El Plastilinero, de Juan Pablo Simón Rico, 9 años, es un conmovedor botón de muestra: la historia del inventor de “una cápsula con vapor mágico y chispitas de colores”, alimentada con plastilina, que transforma a los niños con cáncer en niños de caucho que pueden “vivir sin volverse viejos y sin frío ni hambre 100 años más”, y ablanda los cerebros de los violentos para poderlos amasar y hacerlos “buenas personas y felices”. El Plastilinero muere aplastado por una multitud histérica que llega a su laboratorio en busca de cura. La cápsula también es destruida. Pero no todo está perdido: los planos están a salvo y la máquina es reconstruida. “Poco a poco, el mundo fue cambiando y mejoró muchísimo. Ya sólo quedaban bombas y misiles de caucho y turrón y pistolas de chocolate. Hasta les operaron el cerebro a algunos presidentes para que no pensaran en guerras. Los hombres no volvieron a dañar la naturaleza ni a desperdiciar el agua (…)”.

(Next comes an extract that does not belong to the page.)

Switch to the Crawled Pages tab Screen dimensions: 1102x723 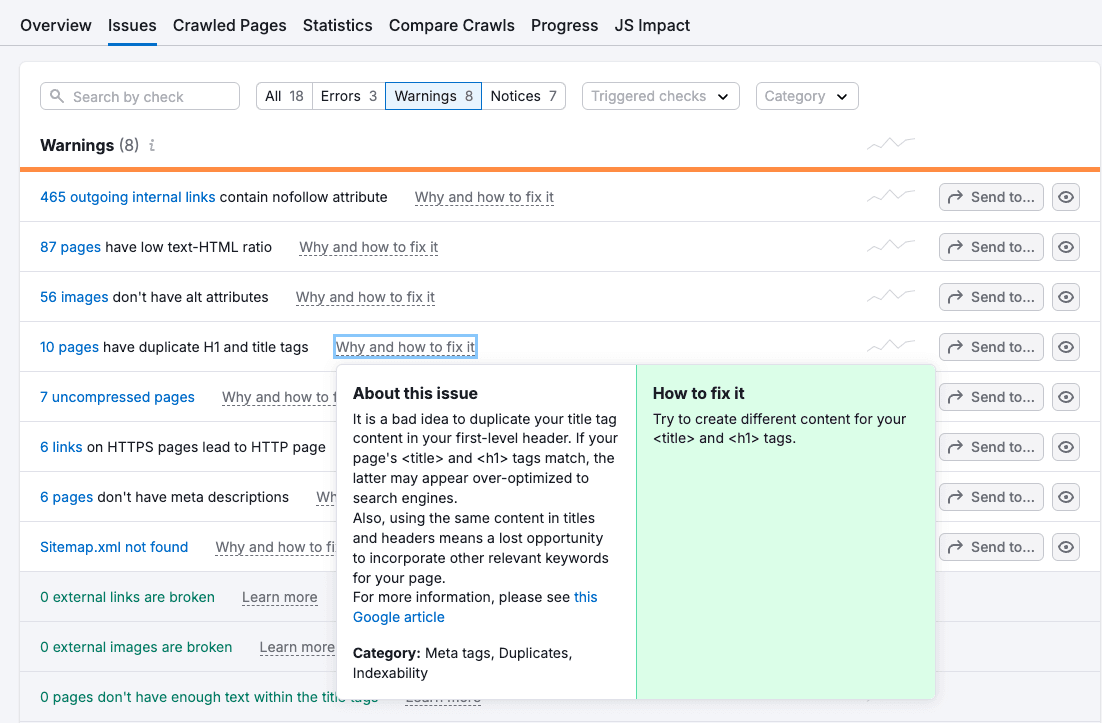tap(229, 25)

El cuento de Ángela María Blanco, de 16 años, ¡Aquel que tenga alas, que vuele!, fue otro de los que sorprendió al jurado por su calidad literaria. Es redondo, empieza y termina con la misma imagen: unas plumas. “Siempre que él me pregunte por las plumas suspendidas en el aire, que se amontonan en mi cama y por toda la habitación, le diré que son de un ave que entra por la ventana y que no he podido atrapar. Las plumas y cicatrices en mi espalda son el tiempo. Lo que hice y lo que dejé de hacer. No tuve remedio, ninguno otro que yo misma. Porque no tuve salida y no pude escapar de mi propia miseria. Porque viví tras la sombra de un ángel que nunca fui. (…) Vivo con un hombre que amo, él está harto de las plumas por toda la casa, piensa que le escondo un gran secreto. No lo va a creer. No se lo contaré. Juntamos nuestras horas a relojes totalmente alterados. Nos toleramos. Nos amamos. Mañana iré a visitar a mi madre. Mientras tanto sigo serena, casi feliz. Tuve alas y no volé. El que tenga alas que vuele”.